== INFORMATION GIVEN

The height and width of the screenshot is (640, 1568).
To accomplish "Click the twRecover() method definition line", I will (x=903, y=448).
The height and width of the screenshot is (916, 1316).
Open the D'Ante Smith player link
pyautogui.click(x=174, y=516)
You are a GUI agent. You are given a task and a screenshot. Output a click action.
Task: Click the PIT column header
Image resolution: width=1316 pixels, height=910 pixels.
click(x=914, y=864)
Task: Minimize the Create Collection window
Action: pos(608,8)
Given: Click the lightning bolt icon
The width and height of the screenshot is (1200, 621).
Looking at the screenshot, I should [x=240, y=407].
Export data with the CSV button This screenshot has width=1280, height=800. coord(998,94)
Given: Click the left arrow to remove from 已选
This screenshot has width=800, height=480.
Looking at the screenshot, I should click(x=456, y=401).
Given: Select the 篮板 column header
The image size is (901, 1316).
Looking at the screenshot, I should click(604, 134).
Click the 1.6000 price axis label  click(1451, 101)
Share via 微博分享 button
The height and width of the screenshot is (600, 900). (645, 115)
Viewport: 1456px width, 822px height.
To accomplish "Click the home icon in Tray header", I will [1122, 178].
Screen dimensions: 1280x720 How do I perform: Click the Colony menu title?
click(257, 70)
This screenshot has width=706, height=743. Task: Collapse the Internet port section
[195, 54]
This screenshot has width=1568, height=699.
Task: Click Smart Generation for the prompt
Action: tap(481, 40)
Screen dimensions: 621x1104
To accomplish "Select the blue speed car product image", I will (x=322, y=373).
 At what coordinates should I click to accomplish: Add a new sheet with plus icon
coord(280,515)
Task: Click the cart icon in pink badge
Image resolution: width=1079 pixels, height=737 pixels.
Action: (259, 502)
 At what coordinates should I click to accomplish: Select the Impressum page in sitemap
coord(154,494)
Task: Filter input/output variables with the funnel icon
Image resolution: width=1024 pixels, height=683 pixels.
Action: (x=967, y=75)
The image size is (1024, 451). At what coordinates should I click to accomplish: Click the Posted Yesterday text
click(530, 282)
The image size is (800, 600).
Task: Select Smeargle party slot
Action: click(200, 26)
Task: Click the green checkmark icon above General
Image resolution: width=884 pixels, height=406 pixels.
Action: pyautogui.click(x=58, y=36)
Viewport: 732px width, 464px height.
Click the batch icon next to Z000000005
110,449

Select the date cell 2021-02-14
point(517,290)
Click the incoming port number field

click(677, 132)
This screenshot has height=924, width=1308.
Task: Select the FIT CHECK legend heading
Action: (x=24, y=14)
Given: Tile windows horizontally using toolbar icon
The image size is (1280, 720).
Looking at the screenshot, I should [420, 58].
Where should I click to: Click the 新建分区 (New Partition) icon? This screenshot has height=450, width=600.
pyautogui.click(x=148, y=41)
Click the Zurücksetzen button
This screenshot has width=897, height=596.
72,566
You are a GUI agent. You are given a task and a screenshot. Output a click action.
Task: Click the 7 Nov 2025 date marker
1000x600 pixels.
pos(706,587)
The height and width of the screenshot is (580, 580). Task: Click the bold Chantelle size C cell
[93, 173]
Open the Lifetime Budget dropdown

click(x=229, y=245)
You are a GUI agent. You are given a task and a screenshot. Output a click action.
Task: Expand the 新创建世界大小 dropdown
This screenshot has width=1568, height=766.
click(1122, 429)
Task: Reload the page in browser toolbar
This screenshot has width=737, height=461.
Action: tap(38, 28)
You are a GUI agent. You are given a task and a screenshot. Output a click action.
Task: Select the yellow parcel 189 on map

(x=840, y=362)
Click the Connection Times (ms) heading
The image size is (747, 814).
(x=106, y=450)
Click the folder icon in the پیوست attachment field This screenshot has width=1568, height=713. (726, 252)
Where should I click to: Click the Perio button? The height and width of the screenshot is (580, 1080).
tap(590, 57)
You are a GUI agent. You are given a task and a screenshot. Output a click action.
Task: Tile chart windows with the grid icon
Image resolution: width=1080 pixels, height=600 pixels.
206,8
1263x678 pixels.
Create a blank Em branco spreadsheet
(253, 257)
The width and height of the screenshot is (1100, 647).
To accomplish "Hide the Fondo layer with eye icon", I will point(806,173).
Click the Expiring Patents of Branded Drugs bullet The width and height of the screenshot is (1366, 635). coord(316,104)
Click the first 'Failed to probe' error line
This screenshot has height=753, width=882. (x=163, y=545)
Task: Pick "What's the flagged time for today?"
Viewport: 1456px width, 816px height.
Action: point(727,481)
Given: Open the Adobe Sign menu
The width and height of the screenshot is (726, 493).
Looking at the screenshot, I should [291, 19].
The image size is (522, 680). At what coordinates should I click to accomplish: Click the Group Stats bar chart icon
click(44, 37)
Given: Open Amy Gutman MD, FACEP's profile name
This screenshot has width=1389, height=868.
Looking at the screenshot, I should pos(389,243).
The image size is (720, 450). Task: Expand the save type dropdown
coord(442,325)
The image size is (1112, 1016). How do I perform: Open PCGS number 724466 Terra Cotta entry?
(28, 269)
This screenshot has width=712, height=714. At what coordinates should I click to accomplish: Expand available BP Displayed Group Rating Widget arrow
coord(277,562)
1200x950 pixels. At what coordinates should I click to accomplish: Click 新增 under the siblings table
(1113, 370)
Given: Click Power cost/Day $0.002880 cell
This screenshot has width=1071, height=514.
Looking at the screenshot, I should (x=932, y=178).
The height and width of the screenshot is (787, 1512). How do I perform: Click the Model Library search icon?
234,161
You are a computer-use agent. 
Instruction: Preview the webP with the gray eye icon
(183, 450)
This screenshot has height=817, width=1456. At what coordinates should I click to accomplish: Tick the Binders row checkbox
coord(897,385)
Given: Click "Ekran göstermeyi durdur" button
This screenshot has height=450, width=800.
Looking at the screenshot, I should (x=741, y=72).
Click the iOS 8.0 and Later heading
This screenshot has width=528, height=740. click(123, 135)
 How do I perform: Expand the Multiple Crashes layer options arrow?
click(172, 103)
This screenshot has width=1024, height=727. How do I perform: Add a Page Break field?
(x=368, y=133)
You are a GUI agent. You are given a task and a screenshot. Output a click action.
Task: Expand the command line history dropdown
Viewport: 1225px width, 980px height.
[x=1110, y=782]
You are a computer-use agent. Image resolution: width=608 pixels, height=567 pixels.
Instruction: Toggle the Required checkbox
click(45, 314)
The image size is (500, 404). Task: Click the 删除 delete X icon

====

• PROBLEM DESCRIPTION: To complete this exercise, set down every line above exactly once more.

• TASK RESPONSE:
The height and width of the screenshot is (640, 1568).
To accomplish "Click the twRecover() method definition line", I will (x=903, y=448).
The height and width of the screenshot is (916, 1316).
Open the D'Ante Smith player link
pyautogui.click(x=174, y=516)
You are a GUI agent. You are given a task and a screenshot. Output a click action.
Task: Click the PIT column header
Image resolution: width=1316 pixels, height=910 pixels.
click(x=914, y=864)
Task: Minimize the Create Collection window
Action: pos(608,8)
Given: Click the lightning bolt icon
The width and height of the screenshot is (1200, 621).
Looking at the screenshot, I should [x=240, y=407].
Export data with the CSV button This screenshot has width=1280, height=800. coord(998,94)
Given: Click the left arrow to remove from 已选
This screenshot has width=800, height=480.
Looking at the screenshot, I should click(x=456, y=401).
Given: Select the 篮板 column header
The image size is (901, 1316).
Looking at the screenshot, I should click(604, 134).
Click the 1.6000 price axis label  click(1451, 101)
Share via 微博分享 button
The height and width of the screenshot is (600, 900). (645, 115)
Viewport: 1456px width, 822px height.
To accomplish "Click the home icon in Tray header", I will [1122, 178].
Screen dimensions: 1280x720 How do I perform: Click the Colony menu title?
click(257, 70)
This screenshot has width=706, height=743. Task: Collapse the Internet port section
[195, 54]
This screenshot has width=1568, height=699.
Task: Click Smart Generation for the prompt
Action: tap(481, 40)
Screen dimensions: 621x1104
To accomplish "Select the blue speed car product image", I will (x=322, y=373).
 At what coordinates should I click to accomplish: Add a new sheet with plus icon
coord(280,515)
Task: Click the cart icon in pink badge
Image resolution: width=1079 pixels, height=737 pixels.
Action: (259, 502)
 At what coordinates should I click to accomplish: Select the Impressum page in sitemap
coord(154,494)
Task: Filter input/output variables with the funnel icon
Image resolution: width=1024 pixels, height=683 pixels.
Action: (x=967, y=75)
The image size is (1024, 451). At what coordinates should I click to accomplish: Click the Posted Yesterday text
click(530, 282)
The image size is (800, 600).
Task: Select Smeargle party slot
Action: click(200, 26)
Task: Click the green checkmark icon above General
Image resolution: width=884 pixels, height=406 pixels.
Action: pyautogui.click(x=58, y=36)
Viewport: 732px width, 464px height.
Click the batch icon next to Z000000005
110,449

Select the date cell 2021-02-14
point(517,290)
Click the incoming port number field

click(677, 132)
This screenshot has height=924, width=1308.
Task: Select the FIT CHECK legend heading
Action: (x=24, y=14)
Given: Tile windows horizontally using toolbar icon
The image size is (1280, 720).
Looking at the screenshot, I should [420, 58].
Where should I click to: Click the 新建分区 (New Partition) icon? This screenshot has height=450, width=600.
pyautogui.click(x=148, y=41)
Click the Zurücksetzen button
This screenshot has width=897, height=596.
72,566
You are a GUI agent. You are given a task and a screenshot. Output a click action.
Task: Click the 7 Nov 2025 date marker
1000x600 pixels.
pos(706,587)
The height and width of the screenshot is (580, 580). Task: Click the bold Chantelle size C cell
[93, 173]
Open the Lifetime Budget dropdown

click(x=229, y=245)
You are a GUI agent. You are given a task and a screenshot. Output a click action.
Task: Expand the 新创建世界大小 dropdown
This screenshot has width=1568, height=766.
click(1122, 429)
Task: Reload the page in browser toolbar
This screenshot has width=737, height=461.
Action: tap(38, 28)
You are a GUI agent. You are given a task and a screenshot. Output a click action.
Task: Select the yellow parcel 189 on map

(x=840, y=362)
Click the Connection Times (ms) heading
The image size is (747, 814).
(x=106, y=450)
Click the folder icon in the پیوست attachment field This screenshot has width=1568, height=713. (726, 252)
Where should I click to: Click the Perio button? The height and width of the screenshot is (580, 1080).
tap(590, 57)
You are a GUI agent. You are given a task and a screenshot. Output a click action.
Task: Tile chart windows with the grid icon
Image resolution: width=1080 pixels, height=600 pixels.
206,8
1263x678 pixels.
Create a blank Em branco spreadsheet
(253, 257)
The width and height of the screenshot is (1100, 647).
To accomplish "Hide the Fondo layer with eye icon", I will point(806,173).
Click the Expiring Patents of Branded Drugs bullet The width and height of the screenshot is (1366, 635). coord(316,104)
Click the first 'Failed to probe' error line
This screenshot has height=753, width=882. (x=163, y=545)
Task: Pick "What's the flagged time for today?"
Viewport: 1456px width, 816px height.
Action: point(727,481)
Given: Open the Adobe Sign menu
The width and height of the screenshot is (726, 493).
Looking at the screenshot, I should [291, 19].
The image size is (522, 680). At what coordinates should I click to accomplish: Click the Group Stats bar chart icon
click(44, 37)
Given: Open Amy Gutman MD, FACEP's profile name
This screenshot has width=1389, height=868.
Looking at the screenshot, I should pos(389,243).
The image size is (720, 450). Task: Expand the save type dropdown
coord(442,325)
The image size is (1112, 1016). How do I perform: Open PCGS number 724466 Terra Cotta entry?
(28, 269)
This screenshot has width=712, height=714. At what coordinates should I click to accomplish: Expand available BP Displayed Group Rating Widget arrow
coord(277,562)
1200x950 pixels. At what coordinates should I click to accomplish: Click 新增 under the siblings table
(1113, 370)
Given: Click Power cost/Day $0.002880 cell
This screenshot has width=1071, height=514.
Looking at the screenshot, I should (x=932, y=178).
The height and width of the screenshot is (787, 1512). How do I perform: Click the Model Library search icon?
234,161
You are a computer-use agent. 
Instruction: Preview the webP with the gray eye icon
(183, 450)
This screenshot has height=817, width=1456. At what coordinates should I click to accomplish: Tick the Binders row checkbox
coord(897,385)
Given: Click "Ekran göstermeyi durdur" button
This screenshot has height=450, width=800.
Looking at the screenshot, I should (x=741, y=72).
Click the iOS 8.0 and Later heading
This screenshot has width=528, height=740. click(123, 135)
 How do I perform: Expand the Multiple Crashes layer options arrow?
click(172, 103)
This screenshot has width=1024, height=727. How do I perform: Add a Page Break field?
(x=368, y=133)
You are a GUI agent. You are given a task and a screenshot. Output a click action.
Task: Expand the command line history dropdown
Viewport: 1225px width, 980px height.
[x=1110, y=782]
You are a computer-use agent. Image resolution: width=608 pixels, height=567 pixels.
Instruction: Toggle the Required checkbox
click(45, 314)
The image size is (500, 404). Task: Click the 删除 delete X icon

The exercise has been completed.